Let's consider when we want to make best subset model using 10 features. First, we make null model \(M_0\), which contains no predictors. Next, for \(k = 1, 2, ... ,p=10)\), repeat the steps following:

 

  1. Fit all \((p=10, k)\) models that contains exactly \(k\) predictors. (This models must have the same counts of predictors)
  2. Pick the best among these \((p, k)\) models, and call it \(M_k\). Here best is defined as having the smallest \(RSS\), or equivalently largest \(R^2\). (We only use \(RSS\) or \(R^2\) when we pick the best model among \((p, k)\) models)
  3. Select a single best model from among \(M_0, M_1, ..., M_p\) using CVE, \(C_p\), \(AIC\), \(BIC\), or adjusted \(R^2\).

 

# Importing Library
library(ISLR)
names(Hitters)
dim(Hitters)
sum(is.na(Hitters$Salary))
Hitters <- na.omit(Hitters)
dim(Hitters)
sum(is.na(Hitters))

# Modeling best subset selection 
library(leaps)
fit <- regsubsets(Salary ~ ., Hitters)

summary(fit)
sg <- summary(fit)
names(sg)

dim(sg$which)
sg$which
plot(fit)
plot(fit, scale="Cp")

 

 

 

3. Choosing the Optimal model

  • Metrics \(RSS\) and \(R^2\) are only used in choosing best model among \((p, k)\) models.
  • To choose a model with low test error, we need to consider two ways.
    • Indirectly estimate test error : \(C_p\), \(AIC\), \(BIC\), and adjusted \(R^2\)
    • Directly estimate test error : \(CVE\)
  • Mallow's \(C_p\) : \(C_p = \frac{1}{n}(RSS + 2d\hat{\sigma}^2)\). Trade off between \(RSS\) and \(2d\hat{\sigma}^2\). This metric has penalty on the number of parameters. 
    - \(AIC\) : \(AIC = -2log(L) + 2d\)
    - \(BIC\) : \(BIC = \frac{1}{n}(RSS + log(n)d\hat{\sigma}^2)\). This metric has penalty on the number of sample size. (If \(n > 8\), then \(BIC > C_p\))
    - Adjusted \(R^2\) : scale \(RSS\) term by \(\frac{RSS}{n-d-1}\) which d is the number of parameter and n is the number of sample size.

 

3.1 Find the best model based on same parameter size (RSS, \(R^2\))
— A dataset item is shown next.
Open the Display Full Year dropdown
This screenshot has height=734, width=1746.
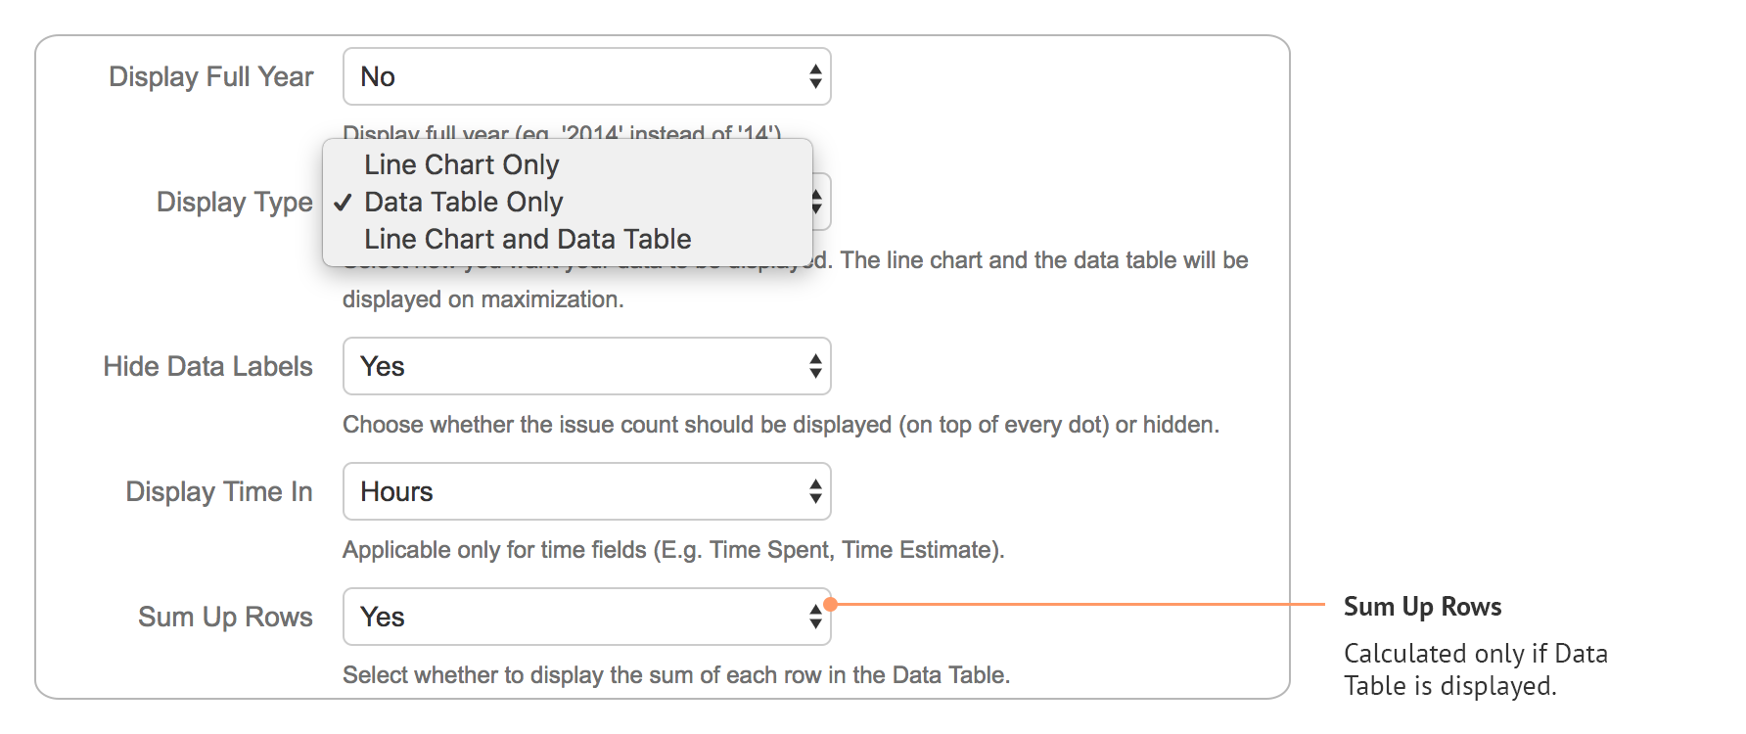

# Find the best model based on same model size 
big <- regsubsets(Salary ~ ., data=Hitters, nvmax=19, nbest=10)
sg <- summary(big)
dim(sg$which)
sg.size <- as.numeric(rownames(sg$which))
table(sg.size)

sg.rss <- tapply(sg$rss, sg.size, min)
w1 <- which.min(sg.rss)
sg.rsq <- tapply(sg$rsq, sg.size, max)
w2 <- which.max(sg.rsq)

# Visualize plot of RSS and R^2 
par(mfrow=c(1,2))
plot(1:19, sg.rss, type="b", xlab="Number of Predictors",
     ylab="Residual Sum of Squares", col=2, pch=19)
points(w1, sg.rss[w1], pch="x", col="blue", cex=2)
plot(1:19, sg.rsq, type="b", xlab="Number of Predictors",
     ylab=expression(R^2), col=2, pch=19)
points(w2, sg.rsq[w2], pch="x", col="blue", cex=2)

 

 

3.2 Find the best model based on different parameter size (AIC, BIC, Adjust \(R^2\))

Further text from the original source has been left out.